— PROVIDED TEXT —
+ + + + +

While some countries, such as the Czech Republic, have zero tolerance for drinking and driving, in others people are allowed to have a certain amount of alcohol in their blood while driving.

However, not only can the rules be different between countries, they are usually stricter for commercial (or bus) drivers and novice drivers as well. Besides that, the blood alcohol concentration (BAC) is extremely difficult to estimate, so the old “one beer is ok” standards no longer safely apply.

In the end, the only way to be safe is to avoid consuming alcohol before driving. Any amount will slow reflexes while giving you dangerous higher confidence. According to the UK’s National Health Service, there is no ‘safe’ drinking level.

How is blood alcohol level measured?

European countries mostly measure blood alcohol concentration (BAC), which is the amount, in grams, of alcohol in one litre of blood.

After alcohol is consumed, it will be absorbed fast from the stomach and intestine to the bloodstream. There, it is broken down by a liver-produced enzyme.

Each person will absorb alcohol at their own speed, and the enzyme will also work differently in each one.

The BAC will depend on these metabolic particularities as well as body weight, gender, how fast and how much the person drank, their age and whether or not (and how much) they have eaten, and even stress levels at the time.

In other words there are many things that may influence the alcohol concentration.

The only way to effectively measure BAC is by taking a blood test – even a breathalyser test could show different results. Still, this is the measuring unit used by many EU countries when deciding on drinking limits and penalties for drivers.

Here are the latest rules and limits.

Austria, Denmark, France, Germany, Italy, Spain, Switzerland, Greece, Netherlands, Belgium, Portugal, and Croatia

In most EU countries, the limit is just under 0.5g/l for standard drivers (stricter rules could be in place for novice or professional drivers).

This could be exceeded by a man with average weight who consumed one pint of beer (containing 4.2% alcohol) and two glasses of red wine (13% alcohol) while having dinner.

If a person is caught driving with more than 0.8g/l of blood alcohol content in Austria, they can pay fines of up to € 5,900 and to have their license taken for one year in some cases.

+ + + + +

— SOURCE MATERIAL —
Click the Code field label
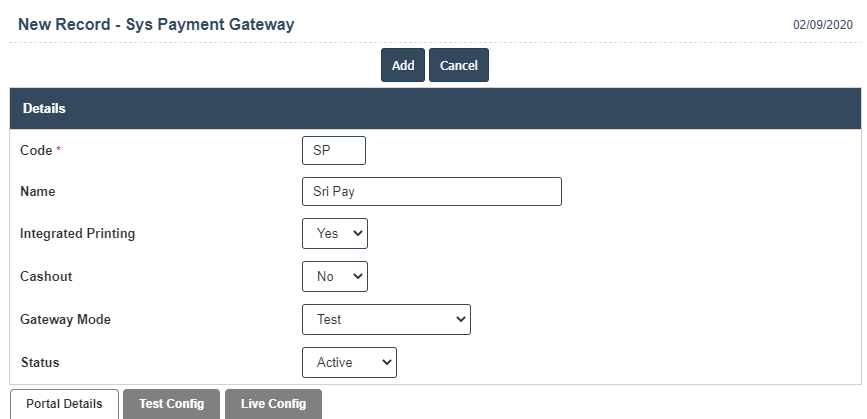Image resolution: width=867 pixels, height=419 pixels. coord(36,150)
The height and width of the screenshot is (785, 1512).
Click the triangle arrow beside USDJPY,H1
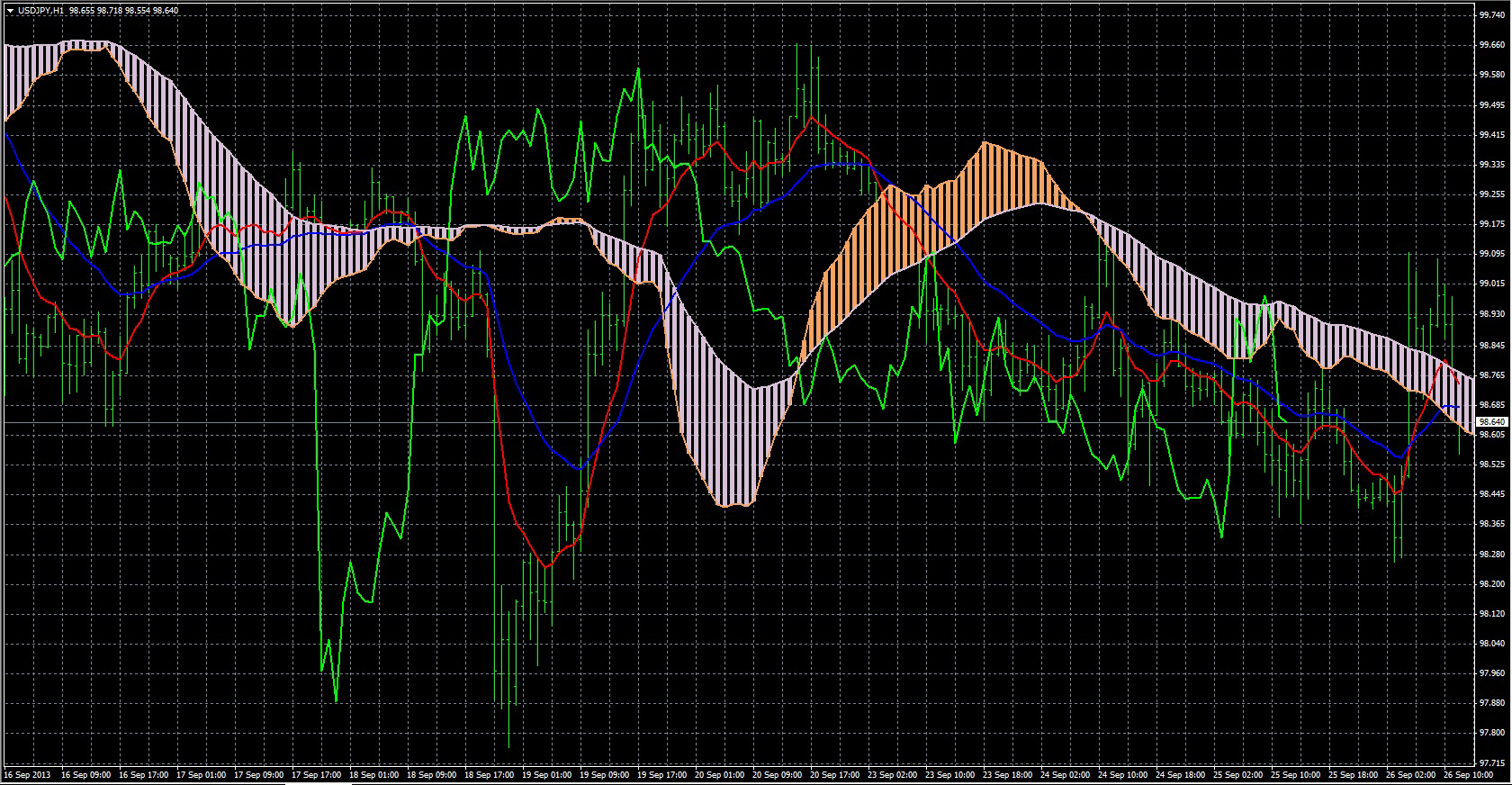tap(9, 10)
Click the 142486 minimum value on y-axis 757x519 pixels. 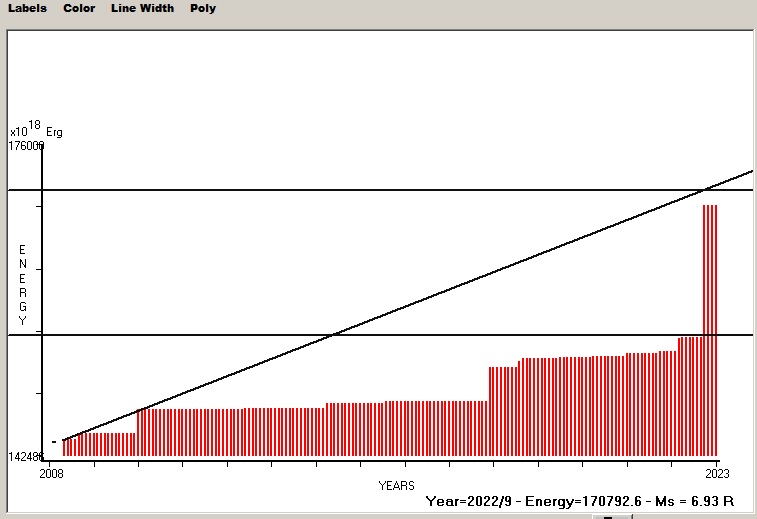point(26,456)
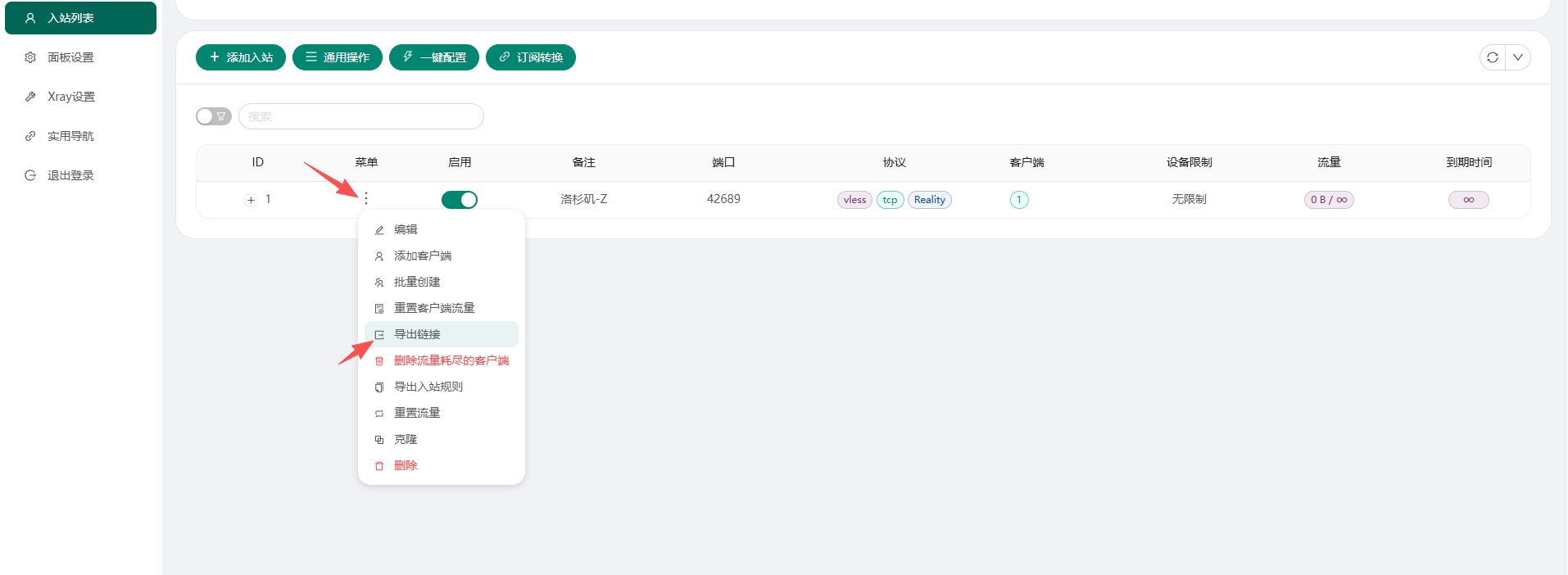Click the search input field
Viewport: 1568px width, 575px height.
tap(360, 116)
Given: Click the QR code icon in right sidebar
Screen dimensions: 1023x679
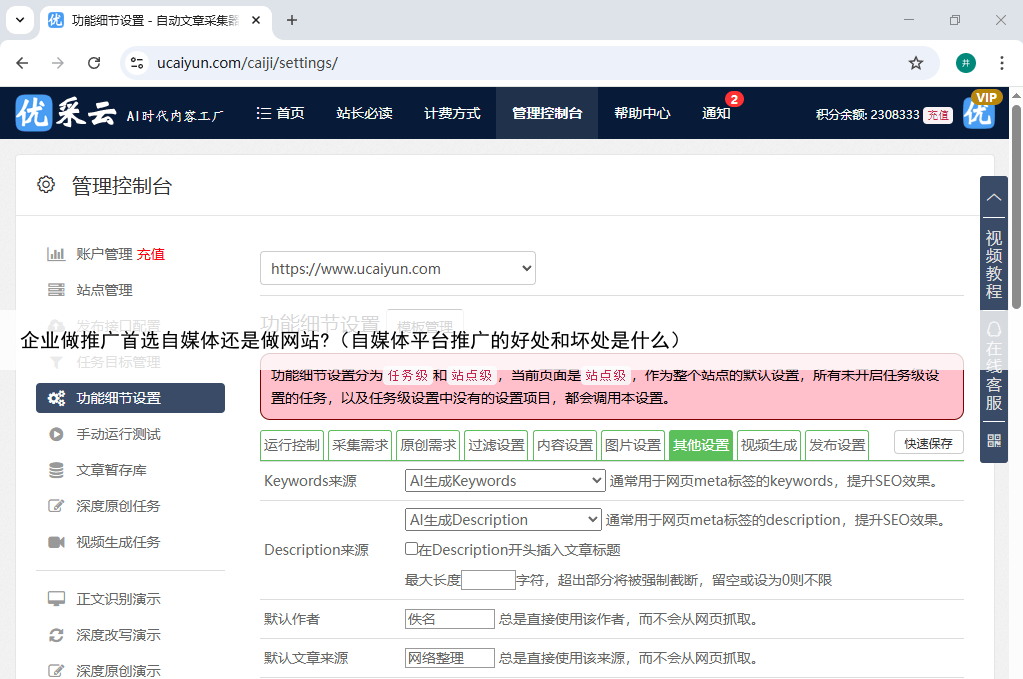Looking at the screenshot, I should [x=993, y=440].
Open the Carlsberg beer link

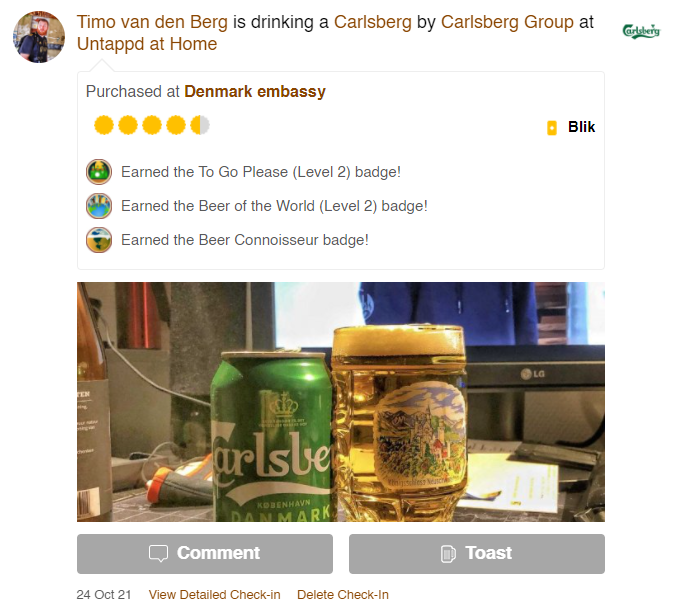pyautogui.click(x=373, y=22)
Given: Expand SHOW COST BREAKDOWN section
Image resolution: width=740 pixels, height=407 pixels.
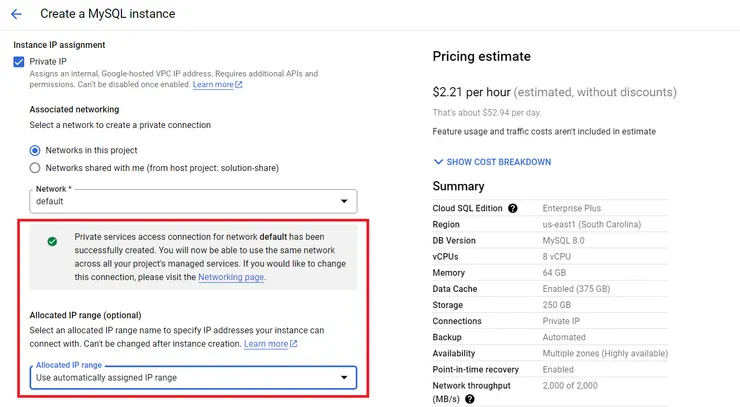Looking at the screenshot, I should pyautogui.click(x=498, y=162).
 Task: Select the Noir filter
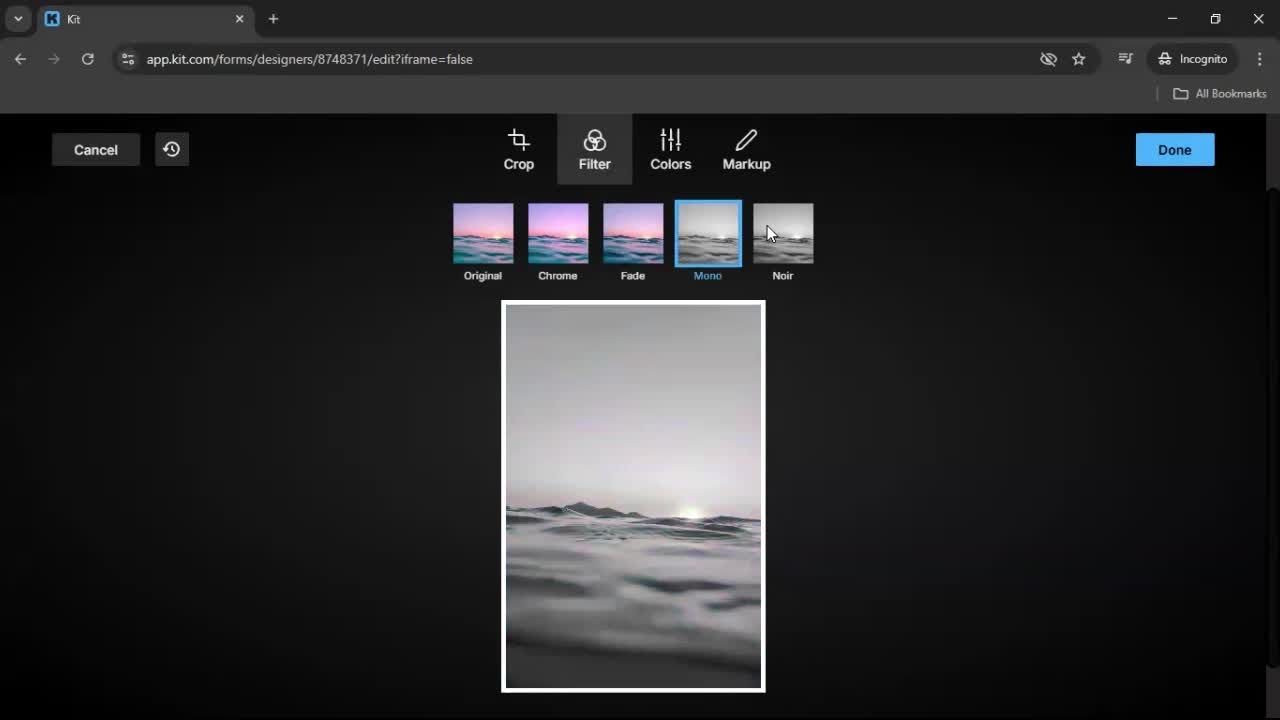point(782,232)
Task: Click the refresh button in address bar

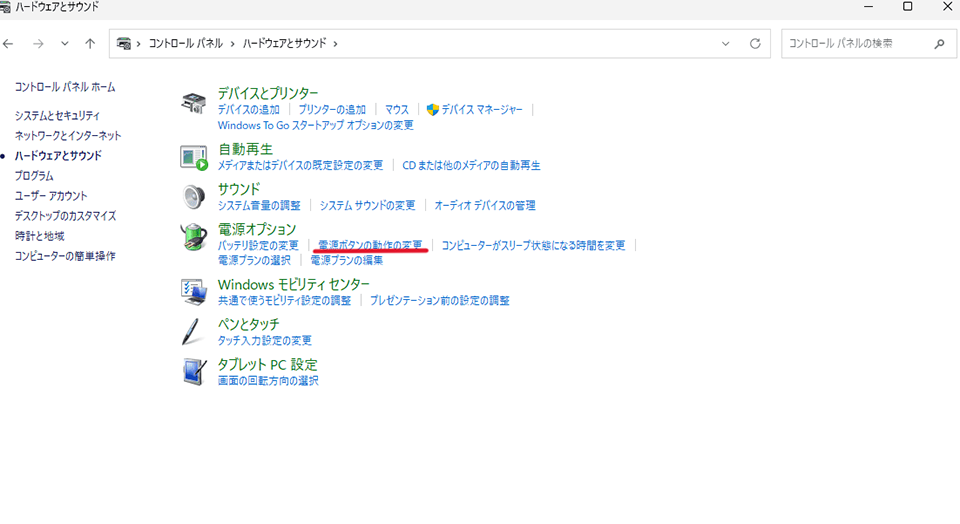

+ + + + +

— EXERCISE DETAILS —
Please carry on the text on drink-driving alcohol limits, starting after its final sentence. The entries are unrelated to the text on drink-driving alcohol limits.

— RESPONSE TO THE TASK —
In France, if BAC exceeds 0.8g/l, they could end up with a 2-year jail sentence and a € 4,500 fine. In Germany, penalties start at a € 500 fine and a one-month license suspension. In Greece, drunk drivers could face up to years of imprisonment.

In Denmark, first time offenders are likely to have their licences suspended and could be required to go on self-paid alcohol and traffic courses if BAC levels are low. Italy has penalties that vary depending on whether or not the driver has caused an accident and could lead to car apprehension, fines and prison sentences.

In Spain, going over a 1.2g/l limit is a criminal offence that could lead to imprisonment sentences and hefty fines. 

Norway, Sweden, and Poland

In Norway, Sweden, and Poland, the limit for standard drivers is 0.2g/l. It could take a woman with average weight one standard drink, or one can of beer, to reach that level.

Penalties in Norway can start at a one month salary fine and a criminal record. In Poland, fines are expected if you surpass the limit, and you could also have your license revoked and receive a prison sentence.

Czech Republic, Hungary, and Slovakia

The Czech Republic, Hungary, and Slovakia have one of the strictest rules in the European Union. There is no allowed limit of alcohol in the blood for drivers.

In the Czech Republic, fines start at € 100 to € 800, and a driving ban of up to one year can be instituted for those driving with a 0.3 BAC level. However, the harshest penalties come if the BAC level surpasses 1 g/l, fines can be up to € 2,000, and drivers could be banned from driving for 10 years and imprisoned for up to three years.

This is intended to be a general guide and reference. Check the current and specific rules in the country you plan to travel to. The easiest and best way to be safe and protect yourself and others is to refrain from drinking alcohol and driving.